TCF (Transparency & Consent Framework) di IAB
Stessa sorte è in sostanza toccata al Trasparency e Consent Framework di IAB Europe, seppur per motivi diversi. A dire il vero, anche in questo caso la decisione non sorprende molto. Già nel 2020 infatti Privacy Network denunciava una serie di criticità nel TCF di IAB che oggi hanno portato alla decisione del garante belga.
Ciò che viene contestato a IAB, in particolare attiene alla violazione degli Articoli 5.1.a e 6 GDPR. Ciì in quanto il TCF di IAB consente di scegliere tra due basi giuridiche (consenso e legittimo interesse) entrambe da considerarsi inadeguate. Ed infatti, mentre il consenso appare prestato in modo non specifico, il legittimo interesse risulta essere una base giuridica inutilizzabile così come ribadito dal Garante Privacy italiano e da EDPB. L’interesse legittimo delle organizzazioni che partecipano al TCF è del resto superato dagli interessi degli interessati, in considerazione del trattamento su larga scala delle preferenze degli utenti (raccolte nell’ambito del TCF) nel contesto del protocollo OpenRTB e dell’impatto che questo può avere su di loro.
Rischi e costi delle criticità evidenziate dai Garanti nazionali
Ma tutto ciò cosa significa in termini pratici?

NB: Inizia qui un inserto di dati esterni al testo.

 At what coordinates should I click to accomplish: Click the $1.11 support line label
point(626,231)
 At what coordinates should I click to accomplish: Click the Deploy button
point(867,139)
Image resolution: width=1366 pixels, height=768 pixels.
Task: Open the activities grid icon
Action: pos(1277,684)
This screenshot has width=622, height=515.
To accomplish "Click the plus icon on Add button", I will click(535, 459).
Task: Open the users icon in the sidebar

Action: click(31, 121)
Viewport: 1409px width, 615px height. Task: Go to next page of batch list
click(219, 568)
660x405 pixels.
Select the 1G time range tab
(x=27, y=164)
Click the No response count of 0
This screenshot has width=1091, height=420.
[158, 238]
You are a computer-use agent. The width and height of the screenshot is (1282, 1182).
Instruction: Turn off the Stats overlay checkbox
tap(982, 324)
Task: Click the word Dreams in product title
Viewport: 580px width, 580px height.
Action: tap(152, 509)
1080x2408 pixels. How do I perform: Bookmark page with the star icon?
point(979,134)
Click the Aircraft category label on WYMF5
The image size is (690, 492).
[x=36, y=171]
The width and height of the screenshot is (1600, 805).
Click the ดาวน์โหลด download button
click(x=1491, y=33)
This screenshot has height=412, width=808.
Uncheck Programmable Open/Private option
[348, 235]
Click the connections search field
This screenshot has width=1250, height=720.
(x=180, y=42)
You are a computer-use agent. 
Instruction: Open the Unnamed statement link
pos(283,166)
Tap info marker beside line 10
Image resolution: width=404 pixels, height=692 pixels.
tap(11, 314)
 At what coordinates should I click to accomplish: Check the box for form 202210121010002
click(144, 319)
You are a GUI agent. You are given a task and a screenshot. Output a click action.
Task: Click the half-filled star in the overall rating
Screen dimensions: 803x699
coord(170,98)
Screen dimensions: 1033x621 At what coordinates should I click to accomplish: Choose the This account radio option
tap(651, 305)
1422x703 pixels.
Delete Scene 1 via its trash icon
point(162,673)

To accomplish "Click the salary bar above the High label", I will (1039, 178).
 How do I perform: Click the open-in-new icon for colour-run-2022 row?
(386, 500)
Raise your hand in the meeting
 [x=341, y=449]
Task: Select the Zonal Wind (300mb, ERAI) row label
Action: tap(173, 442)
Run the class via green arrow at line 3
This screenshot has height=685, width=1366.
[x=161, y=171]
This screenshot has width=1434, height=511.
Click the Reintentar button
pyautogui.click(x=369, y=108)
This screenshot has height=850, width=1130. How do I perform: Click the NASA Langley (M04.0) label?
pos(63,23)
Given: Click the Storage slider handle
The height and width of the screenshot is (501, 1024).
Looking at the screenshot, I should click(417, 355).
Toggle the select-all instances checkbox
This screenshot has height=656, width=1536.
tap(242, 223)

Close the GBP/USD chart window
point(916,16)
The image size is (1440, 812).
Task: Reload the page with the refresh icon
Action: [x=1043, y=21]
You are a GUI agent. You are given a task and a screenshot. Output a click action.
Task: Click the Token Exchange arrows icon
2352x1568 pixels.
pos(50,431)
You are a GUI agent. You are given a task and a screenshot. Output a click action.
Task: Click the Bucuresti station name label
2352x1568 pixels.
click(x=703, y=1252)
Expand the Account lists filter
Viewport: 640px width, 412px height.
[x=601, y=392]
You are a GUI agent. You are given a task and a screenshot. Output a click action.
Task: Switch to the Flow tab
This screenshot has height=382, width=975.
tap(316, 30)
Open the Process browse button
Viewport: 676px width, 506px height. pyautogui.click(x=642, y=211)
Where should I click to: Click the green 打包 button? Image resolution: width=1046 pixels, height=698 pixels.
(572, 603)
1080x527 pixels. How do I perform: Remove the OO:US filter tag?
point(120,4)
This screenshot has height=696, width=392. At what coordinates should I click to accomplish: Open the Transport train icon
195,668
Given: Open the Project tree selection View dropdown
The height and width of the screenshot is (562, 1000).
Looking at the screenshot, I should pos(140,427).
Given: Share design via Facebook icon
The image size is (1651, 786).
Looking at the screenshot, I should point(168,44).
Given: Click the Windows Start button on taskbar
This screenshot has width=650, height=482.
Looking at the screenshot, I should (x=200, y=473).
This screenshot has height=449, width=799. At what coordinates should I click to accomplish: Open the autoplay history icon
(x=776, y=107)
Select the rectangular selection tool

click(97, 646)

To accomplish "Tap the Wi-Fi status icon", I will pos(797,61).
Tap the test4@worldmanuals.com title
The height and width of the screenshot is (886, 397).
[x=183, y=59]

È pacifico che, come evidenziano alcuni, le suddette decisioni non hanno efficacia erga omnes. Tradotto, significa che sarebbe giuridicamente sbagliato dichiarare che Google Analytics, CookieBot CMP e IAB TCF sono ora da considerarsi illegali. Vero è però che queste decisioni evidenziano importanti criticità, difficilmente controbattibili, fondando quindi un utile precedente per chi volesse in qualche modo segnalare il trattamento illegittimo dei propri dati.
In sostanza, nel giro di due mesi ci siamo trovati dinnanzi ad uno scenario in cui chi crea e gestisce siti dovrebbe adeguarsi a linee guida del Garante Privacy senza tuttavia poter utilizzare gli strumenti principali presenti sul mercato. Questo porterà inevitabilmente a due approcci, già visti l’indomani della sentenza Schrems II:
- da una parte ci sarà chi sensibilizzerà i propri clienti spiegando pro e contro dell’utilizzo di simili sistemi;
- dall’altra ci sarà chi invece suggerirà di non mutare il proprio assetto, tanto “così fan tutti” e, soprattutto, a breve arriverà un nuovo privacy shield che risolverà tutti i problemi (salvo quelli evidenziati con riferimento a IAB). Si tratta di due posizioni agli antipodi che però sono le uniche possibili.
La verità è che, quale sia la scelta, il consulente ed il titolare del trattamento si troveranno davanti a rischi e costi. Adeguo nuovamente il sito per poi scoprire che un nuovo atto normativo renderà vani gli sforzi o resto immobile rischiando sanzioni? Per aiutare tutti noi sarebbe auspicabile l’intervento di EDPB o di un’autorità nazionale, capace di segnare la strada maestra in uno scenario ormai modificato irrimediabilmente nel giro di poco meno di 40 giorni.